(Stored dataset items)
##############################

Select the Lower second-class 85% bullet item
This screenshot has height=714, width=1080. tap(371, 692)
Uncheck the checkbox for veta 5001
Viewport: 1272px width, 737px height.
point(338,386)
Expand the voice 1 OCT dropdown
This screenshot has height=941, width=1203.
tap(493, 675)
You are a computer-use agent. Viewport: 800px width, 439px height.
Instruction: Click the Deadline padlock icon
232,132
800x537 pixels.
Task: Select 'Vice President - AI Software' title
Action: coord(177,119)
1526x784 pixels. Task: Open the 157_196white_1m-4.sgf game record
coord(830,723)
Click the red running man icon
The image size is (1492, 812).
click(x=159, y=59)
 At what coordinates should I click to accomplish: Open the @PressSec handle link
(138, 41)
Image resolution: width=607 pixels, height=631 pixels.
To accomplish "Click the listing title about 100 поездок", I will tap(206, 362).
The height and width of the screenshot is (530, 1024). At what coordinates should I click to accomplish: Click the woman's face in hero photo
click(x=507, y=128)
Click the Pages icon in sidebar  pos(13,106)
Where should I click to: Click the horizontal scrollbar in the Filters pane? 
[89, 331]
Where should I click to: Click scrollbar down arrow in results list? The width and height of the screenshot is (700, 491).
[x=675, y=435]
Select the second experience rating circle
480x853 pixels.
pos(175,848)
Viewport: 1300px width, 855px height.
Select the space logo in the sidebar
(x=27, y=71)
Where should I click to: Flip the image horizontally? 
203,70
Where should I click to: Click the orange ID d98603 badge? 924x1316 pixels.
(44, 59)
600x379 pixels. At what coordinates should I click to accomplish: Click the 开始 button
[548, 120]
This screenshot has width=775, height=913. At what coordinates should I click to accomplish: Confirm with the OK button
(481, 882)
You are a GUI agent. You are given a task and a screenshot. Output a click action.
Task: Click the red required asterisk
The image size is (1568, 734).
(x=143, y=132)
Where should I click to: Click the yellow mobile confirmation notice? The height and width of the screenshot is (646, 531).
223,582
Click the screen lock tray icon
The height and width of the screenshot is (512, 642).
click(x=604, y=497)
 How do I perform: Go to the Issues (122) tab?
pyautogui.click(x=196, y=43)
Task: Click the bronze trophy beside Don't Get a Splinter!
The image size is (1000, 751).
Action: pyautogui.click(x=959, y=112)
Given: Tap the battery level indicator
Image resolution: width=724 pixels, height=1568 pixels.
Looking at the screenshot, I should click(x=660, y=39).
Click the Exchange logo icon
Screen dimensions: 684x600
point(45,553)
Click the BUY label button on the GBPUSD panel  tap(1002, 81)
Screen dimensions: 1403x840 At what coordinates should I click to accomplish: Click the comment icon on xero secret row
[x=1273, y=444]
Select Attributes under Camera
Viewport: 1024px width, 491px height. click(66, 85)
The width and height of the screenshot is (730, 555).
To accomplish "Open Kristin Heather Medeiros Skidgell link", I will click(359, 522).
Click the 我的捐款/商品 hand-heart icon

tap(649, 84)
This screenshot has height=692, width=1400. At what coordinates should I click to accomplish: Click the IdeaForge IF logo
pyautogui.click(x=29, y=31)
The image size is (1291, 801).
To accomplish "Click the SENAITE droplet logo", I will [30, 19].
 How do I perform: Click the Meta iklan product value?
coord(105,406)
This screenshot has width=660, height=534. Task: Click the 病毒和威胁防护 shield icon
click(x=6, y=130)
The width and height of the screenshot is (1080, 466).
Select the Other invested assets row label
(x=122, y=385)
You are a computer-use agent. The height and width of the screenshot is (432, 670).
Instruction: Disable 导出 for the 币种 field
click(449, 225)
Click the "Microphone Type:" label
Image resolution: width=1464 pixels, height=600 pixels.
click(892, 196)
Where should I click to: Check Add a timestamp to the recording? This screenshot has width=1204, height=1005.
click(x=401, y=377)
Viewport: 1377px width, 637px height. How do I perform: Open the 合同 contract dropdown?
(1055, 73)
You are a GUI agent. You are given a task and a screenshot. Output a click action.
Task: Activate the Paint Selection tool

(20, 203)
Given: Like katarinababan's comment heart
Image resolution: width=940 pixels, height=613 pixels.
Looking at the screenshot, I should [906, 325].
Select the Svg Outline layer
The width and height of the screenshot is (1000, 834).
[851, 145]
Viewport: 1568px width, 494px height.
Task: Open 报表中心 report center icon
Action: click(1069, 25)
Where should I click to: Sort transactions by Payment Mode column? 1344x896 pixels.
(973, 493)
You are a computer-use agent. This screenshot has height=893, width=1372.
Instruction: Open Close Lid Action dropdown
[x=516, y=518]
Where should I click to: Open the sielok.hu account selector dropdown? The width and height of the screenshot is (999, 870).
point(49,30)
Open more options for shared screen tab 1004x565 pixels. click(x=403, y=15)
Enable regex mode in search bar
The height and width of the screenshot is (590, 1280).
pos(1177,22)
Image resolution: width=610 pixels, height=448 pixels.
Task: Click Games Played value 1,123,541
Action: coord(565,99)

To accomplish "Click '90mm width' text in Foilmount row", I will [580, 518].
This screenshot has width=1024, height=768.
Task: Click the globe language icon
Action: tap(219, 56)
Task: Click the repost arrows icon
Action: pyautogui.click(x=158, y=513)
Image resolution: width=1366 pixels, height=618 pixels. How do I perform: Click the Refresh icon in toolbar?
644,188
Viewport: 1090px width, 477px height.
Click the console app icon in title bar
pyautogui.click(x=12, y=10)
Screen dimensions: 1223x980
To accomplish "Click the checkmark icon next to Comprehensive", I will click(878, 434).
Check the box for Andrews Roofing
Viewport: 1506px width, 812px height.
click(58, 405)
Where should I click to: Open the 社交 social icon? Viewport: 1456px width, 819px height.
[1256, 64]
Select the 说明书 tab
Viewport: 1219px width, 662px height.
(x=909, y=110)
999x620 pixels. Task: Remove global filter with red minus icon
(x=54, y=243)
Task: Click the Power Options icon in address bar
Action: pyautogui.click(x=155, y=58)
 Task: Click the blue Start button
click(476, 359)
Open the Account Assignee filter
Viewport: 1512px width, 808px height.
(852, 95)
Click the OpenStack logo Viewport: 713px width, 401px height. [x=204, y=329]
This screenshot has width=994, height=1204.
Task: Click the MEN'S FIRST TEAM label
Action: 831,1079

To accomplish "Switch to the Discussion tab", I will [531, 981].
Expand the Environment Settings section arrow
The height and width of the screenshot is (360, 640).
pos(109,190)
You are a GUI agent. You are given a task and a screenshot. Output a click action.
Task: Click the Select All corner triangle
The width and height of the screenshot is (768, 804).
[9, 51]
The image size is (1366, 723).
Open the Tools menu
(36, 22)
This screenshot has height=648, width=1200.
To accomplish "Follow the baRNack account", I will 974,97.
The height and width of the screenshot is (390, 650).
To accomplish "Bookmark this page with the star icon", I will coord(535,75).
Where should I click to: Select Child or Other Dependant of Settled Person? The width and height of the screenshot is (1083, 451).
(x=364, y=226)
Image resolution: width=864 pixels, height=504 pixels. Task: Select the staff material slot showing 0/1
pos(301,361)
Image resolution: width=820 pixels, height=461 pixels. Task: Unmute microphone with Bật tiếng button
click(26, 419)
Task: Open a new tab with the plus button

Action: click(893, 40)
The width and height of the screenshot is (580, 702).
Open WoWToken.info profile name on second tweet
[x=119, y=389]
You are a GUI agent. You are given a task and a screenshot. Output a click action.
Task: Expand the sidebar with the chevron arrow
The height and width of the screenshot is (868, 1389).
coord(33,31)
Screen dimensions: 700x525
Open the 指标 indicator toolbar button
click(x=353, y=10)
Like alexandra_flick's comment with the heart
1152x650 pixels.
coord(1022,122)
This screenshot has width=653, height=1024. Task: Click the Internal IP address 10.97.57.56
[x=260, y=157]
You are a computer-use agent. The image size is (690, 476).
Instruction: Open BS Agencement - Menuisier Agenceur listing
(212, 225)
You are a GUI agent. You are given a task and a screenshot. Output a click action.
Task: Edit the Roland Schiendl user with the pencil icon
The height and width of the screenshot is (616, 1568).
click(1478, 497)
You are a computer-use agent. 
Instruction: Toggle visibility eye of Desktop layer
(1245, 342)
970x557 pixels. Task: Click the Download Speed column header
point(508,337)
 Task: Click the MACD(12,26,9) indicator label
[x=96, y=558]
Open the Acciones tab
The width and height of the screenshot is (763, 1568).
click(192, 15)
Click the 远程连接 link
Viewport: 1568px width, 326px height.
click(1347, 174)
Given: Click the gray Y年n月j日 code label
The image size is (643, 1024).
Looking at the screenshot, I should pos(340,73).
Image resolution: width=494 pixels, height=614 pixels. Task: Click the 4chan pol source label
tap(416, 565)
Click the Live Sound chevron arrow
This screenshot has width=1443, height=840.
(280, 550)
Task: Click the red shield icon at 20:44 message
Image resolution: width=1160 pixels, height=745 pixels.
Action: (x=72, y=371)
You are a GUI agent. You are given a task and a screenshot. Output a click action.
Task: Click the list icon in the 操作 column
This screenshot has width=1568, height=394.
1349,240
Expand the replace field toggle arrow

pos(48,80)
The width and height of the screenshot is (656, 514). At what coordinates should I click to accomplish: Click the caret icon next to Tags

##############################

__Assignment__
Nothing but the lines above from the one containing "Where should I click to: Click scrollbar" through the one containing "Task: Click the red required asterisk" should appear in the answer, each repeated exactly.

__Answer for this exercise__
Where should I click to: Click scrollbar down arrow in results list? The width and height of the screenshot is (700, 491).
[x=675, y=435]
Select the second experience rating circle
480x853 pixels.
pos(175,848)
Viewport: 1300px width, 855px height.
Select the space logo in the sidebar
(x=27, y=71)
Where should I click to: Flip the image horizontally? 
203,70
Where should I click to: Click the orange ID d98603 badge? 924x1316 pixels.
(44, 59)
600x379 pixels. At what coordinates should I click to accomplish: Click the 开始 button
[548, 120]
This screenshot has width=775, height=913. At what coordinates should I click to accomplish: Confirm with the OK button
(481, 882)
You are a GUI agent. You are given a task and a screenshot. Output a click action.
Task: Click the red required asterisk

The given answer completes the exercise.